Forum OpenACS Q&A: Re: big problems with mydomain.com?

Collapse
Posted by Tom Jackson on

The following explaination of the Mydomain disaster was posted on their "Problems" forum:

Ok, mydomain and namesdirect had some problems today. Here's a sem-technical, semi-reassuring account of what happened. Some details are sketchy since some cases didn't afford any data....

About 3am Pacific, a Denial Of Service attack/ HUGE influx if DNS queries bombarded our main co-lo facility in Seattle. In the following hours everything on that network became extremely slow making most of the services provided on that network (DNS,URL forwarding, Email Forwarding, websites, DB) appear unavailable or really slow to anyone outside the network. This kind of activity has happened before but never of this magnitude.

The unfortunate side effect of this activity is that it overloaded both the primary and secondary firewalls causing them to reset connections about every 2 minutes. Meanwhile, our senior network engineer was woken up and after having no luck with a remote fix headed to our co-lo facility. He arrived to find the firewalls rebooting under a large deluge of traffic. He couldn't even get information off of the firewalls about what was actually happening.

In the meantime, the downtime at our co-lo in Seattle caused all DNS to be directed to our east coast facility. The facility also was brought down by the volume in traffic. As we tried to diagnose what the problem was so that we could know what to cut off, the traffic just kept coming and the forums were on fire. The forums stayed up because they're hosted separately from all of the other servers. We couldn't even get into the mydomain website to post a notice about 'system problems'. After some conflict with the co-lo provider, finally at 5pm PST, they filtered out all traffic destined for the mydomain nameserver in the Seattle co-lo. This immediately enabled all services on that network to the outside world. While we cleaned up things, we discovered that the mydomain site and db had seriously crashed and had to be worked on. Hence the extra downtime on the mydomain site after some services appeared to be up. Unfortunately this problem caused a problem with email forwarding for awhile that was eventually fixed.

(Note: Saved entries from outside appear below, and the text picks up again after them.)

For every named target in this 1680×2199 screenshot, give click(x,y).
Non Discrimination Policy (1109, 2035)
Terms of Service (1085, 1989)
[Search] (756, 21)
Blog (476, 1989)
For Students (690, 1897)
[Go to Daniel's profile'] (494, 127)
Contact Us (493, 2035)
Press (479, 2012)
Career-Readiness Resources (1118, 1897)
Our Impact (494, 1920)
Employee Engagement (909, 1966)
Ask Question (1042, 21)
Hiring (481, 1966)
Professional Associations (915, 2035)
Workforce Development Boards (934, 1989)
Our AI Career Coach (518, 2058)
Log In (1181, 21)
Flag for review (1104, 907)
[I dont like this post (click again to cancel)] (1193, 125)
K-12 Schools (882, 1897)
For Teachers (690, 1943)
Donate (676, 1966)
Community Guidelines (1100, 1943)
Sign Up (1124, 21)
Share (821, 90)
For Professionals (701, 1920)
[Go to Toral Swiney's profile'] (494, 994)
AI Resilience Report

So that as they say is that. It was an amazing experience in community (the forums, customer calls, and customer visits), technology (trying to find a Cisco PIX 525 at 4:30pm is tough), and dealing with this phenomenon called the 'Internet'. A written apology probably won't suffice. We will always try to do better. If you have any questions/concerns/rants, please direct them to flash.

Unanswered is why all four name servers are on the same network, in the same facility, etc. Why did it take 14 hours to filter the traffic? Why was the Network Engineer still in bed 2 hours after the event started? Why didn't they inform the users who read the forum that the problem was a ddos attack?

Collapse
Posted by Petru Paler on

Why did it take 14 hours to filter the traffic?

No planning, I guess... it takes about 5 minutes to stop a DDoS -- the target is still losing connectivity, but at least it won't bring the whole network down.

Unfortunately, US-based ISPs don't seem to react to well to DoS attacks (usually because they have networks so big they're not affected themselves, and they don't care if one customer goes down), so to be prepared for something like this one needs to talk to them in advance and make sure the procedure is established (and do a test lockout of one IP address).